After the final out was recorded in the Cardinals’ 40th loss of the season Saturday, it took manager Mike Matheny around 16 minutes to make his way to the podium and address the assembled media. The wait seemed longer than usual, but not uncommonly long–surely not even the longest this season.
Nobody should feel compelled to care about this; there are undoubtedly more pressing issues at hand–for the Cardinals, and for the world in general–than how long media members have to wait to hear the manager of a baseball team answer questions about a baseball game.
It’s a little inside baseball, but since Saturday was a national broadcast, there was no Fox Sports Midwest camera capturing Matheny postgame. Nor was there one in the clubhouse recording the players. In the social media age, these interview sessions are typically quite accessible for fans. But on a night like Saturday, to learn the grisly details of what the Cardinals thought about their latest loss, you have to listen for their quotes to surface on local radio, or read them.
It’s about time the power of the pen gets a win, eh?
With that extended dive into the inner-workings of a media postgame out of the way, here’s the point: Because Matheny took a while to show, even the most thorough cleanser and dawdling dresser had ample time to duck out before those waiting in the interview room could arrive to ask about the loss. Lance Lynn waited, as is customary for that night’s starter. A few others appeared in the room at least briefly–Aledmys Diaz, Tommy Pham, José Martinez. It was a light crowd.
In the sake of fairness, I don’t have the manager’s postgame schedule handy; if he squeezed in a quick Sudoku puzzle to give guys a chance to avoid talking after another rough game, I wouldn’t know about it. Matheny often meets with John Mozeliak after games; it’s conceivable, even probable, that he was held up for a few minutes by such a meeting Saturday.
On most other nights and in any other season, none of this is remotely relevant. In a year where the Cardinals’ record on this date is the worst since 2007–when the franchise last finished a season below .500–these are the details that should go under the microscope.
To lift Saturday’s disappearance by the majority of the team out of context would be unfair; it can’t be uncommon for a team in any sport to have nights where guys just want to go home after a bad game. It’s human nature. But when a season skids for as long as this one has, when does the call to action arrive? And who should be there to give it?
It’s the same sentiment echoed by Jim Edmonds on a Cardinals television broadcast three weeks ago: It doesn’t seem like this team has that guy willing to be a vocal leader–to step up and rally the troops.
Jim Edmonds absolutely nailed his analysis of the kind of leadership the Cardinals need right now. Have to love his honesty and candor. pic.twitter.com/Z3gPfV2WNL— Brenden Schaeffer (@bschaeffer12) June 5, 2017
It turns out this clubhouse couldn’t be magically fixed by a one-off day trip to an escape room in February. Winning is a cure-all to questions of chemistry, but the Cardinals are desperate for some force of nature to alter this team’s inertia; who will supply it?

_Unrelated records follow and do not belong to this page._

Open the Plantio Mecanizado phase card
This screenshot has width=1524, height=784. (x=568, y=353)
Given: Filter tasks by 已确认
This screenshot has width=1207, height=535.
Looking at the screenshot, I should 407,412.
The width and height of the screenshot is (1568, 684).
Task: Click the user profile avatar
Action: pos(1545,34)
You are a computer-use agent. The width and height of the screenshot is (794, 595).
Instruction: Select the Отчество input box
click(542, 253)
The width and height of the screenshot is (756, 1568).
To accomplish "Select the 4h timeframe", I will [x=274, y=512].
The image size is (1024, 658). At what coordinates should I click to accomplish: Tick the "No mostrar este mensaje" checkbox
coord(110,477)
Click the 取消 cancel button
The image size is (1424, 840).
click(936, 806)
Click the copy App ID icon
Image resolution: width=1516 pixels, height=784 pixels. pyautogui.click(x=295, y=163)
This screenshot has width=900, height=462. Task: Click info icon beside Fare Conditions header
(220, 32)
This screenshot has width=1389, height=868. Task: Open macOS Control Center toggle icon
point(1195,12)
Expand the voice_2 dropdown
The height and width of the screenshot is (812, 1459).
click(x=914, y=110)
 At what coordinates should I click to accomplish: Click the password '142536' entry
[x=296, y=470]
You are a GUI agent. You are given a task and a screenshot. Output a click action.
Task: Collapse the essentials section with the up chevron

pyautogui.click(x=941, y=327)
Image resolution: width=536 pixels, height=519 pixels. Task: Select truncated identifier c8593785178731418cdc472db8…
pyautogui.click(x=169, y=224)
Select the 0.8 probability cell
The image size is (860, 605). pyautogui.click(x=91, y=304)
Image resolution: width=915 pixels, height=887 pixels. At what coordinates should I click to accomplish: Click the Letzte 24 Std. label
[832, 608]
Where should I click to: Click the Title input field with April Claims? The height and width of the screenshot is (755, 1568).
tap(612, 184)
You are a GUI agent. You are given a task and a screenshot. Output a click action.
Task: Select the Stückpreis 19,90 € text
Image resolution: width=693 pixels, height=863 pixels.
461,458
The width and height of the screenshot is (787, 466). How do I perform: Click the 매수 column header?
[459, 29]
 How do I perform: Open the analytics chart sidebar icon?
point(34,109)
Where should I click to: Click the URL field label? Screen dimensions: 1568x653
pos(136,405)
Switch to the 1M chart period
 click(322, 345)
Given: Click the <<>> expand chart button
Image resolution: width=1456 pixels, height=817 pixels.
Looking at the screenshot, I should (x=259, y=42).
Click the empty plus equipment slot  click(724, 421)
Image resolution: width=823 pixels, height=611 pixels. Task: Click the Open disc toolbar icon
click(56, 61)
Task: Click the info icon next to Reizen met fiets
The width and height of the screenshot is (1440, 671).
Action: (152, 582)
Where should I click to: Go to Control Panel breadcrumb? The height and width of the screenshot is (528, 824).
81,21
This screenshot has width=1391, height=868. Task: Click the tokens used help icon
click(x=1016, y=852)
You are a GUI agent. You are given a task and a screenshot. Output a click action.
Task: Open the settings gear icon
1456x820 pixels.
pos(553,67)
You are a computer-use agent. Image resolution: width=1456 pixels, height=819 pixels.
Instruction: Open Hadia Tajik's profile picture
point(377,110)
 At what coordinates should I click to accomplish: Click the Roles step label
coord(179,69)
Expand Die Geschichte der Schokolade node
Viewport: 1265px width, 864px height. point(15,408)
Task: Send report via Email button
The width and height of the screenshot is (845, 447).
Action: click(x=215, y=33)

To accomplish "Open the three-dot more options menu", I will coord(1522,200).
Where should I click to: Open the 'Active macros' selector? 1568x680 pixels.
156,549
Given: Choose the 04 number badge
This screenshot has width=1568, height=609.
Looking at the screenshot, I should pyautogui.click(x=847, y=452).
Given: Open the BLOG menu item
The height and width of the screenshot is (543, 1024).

The 2017 Cardinals were expected to be competitive. Though the standings show them just five games out of first in the NL Central, competitive is not among the first ten adjectives someone not employed by the team would use to describe it so far this season. Like his players, Matheny is not the inertia-shattering type. Publicly, he’s even keeled, preaching patience in grinding out the tough times.
In general, that’s a fine philosophy. But at some point, you run out of time in a season to make up for poor play. Last year, that point didn’t arrive until the season’s final day–Matheny didn’t have to face the music daily about his yearlong insistence that his club would turn the corner. They were in the race until the race was over–but they lost it.
There’s a lot of symmetry between this season and last–starting with the tone of the manager after losses. In that regard, Matheny will not be the force that jolts awake the slumbering Cardinals.
Instead, as he did all last year, Matheny expressed Saturday his desire for his team to stay the course.
“We had a game last night that was kind of in our pocket, right?” Matheny said. “It feels different today if you finish that one off. Today, it was them jumping on our starter and not being able to jump on theirs. I think we’ve got to try not to get stuck or buy into the fact that there’s more to it than that. Keep playing the game and don’t draw any wholesale conclusions by any short run of games.”
As I made my way to my car leaving Busch, on a whim, I asked a small group of fans at the crosswalk for their thoughts on the team. One woman mustered an exasperated “I do love my Cardinals,” as though I needed convincing. A man in the group explained that he believes the Cardinals miss the influence of Jose Oquendo, and then softened his voice.
“I don’t mean it as an indictment on him,” he said. “But Matheny has lost this team.”
If you wanted to hear from the manager after the game Saturday night, you weren’t going to be the one to find it.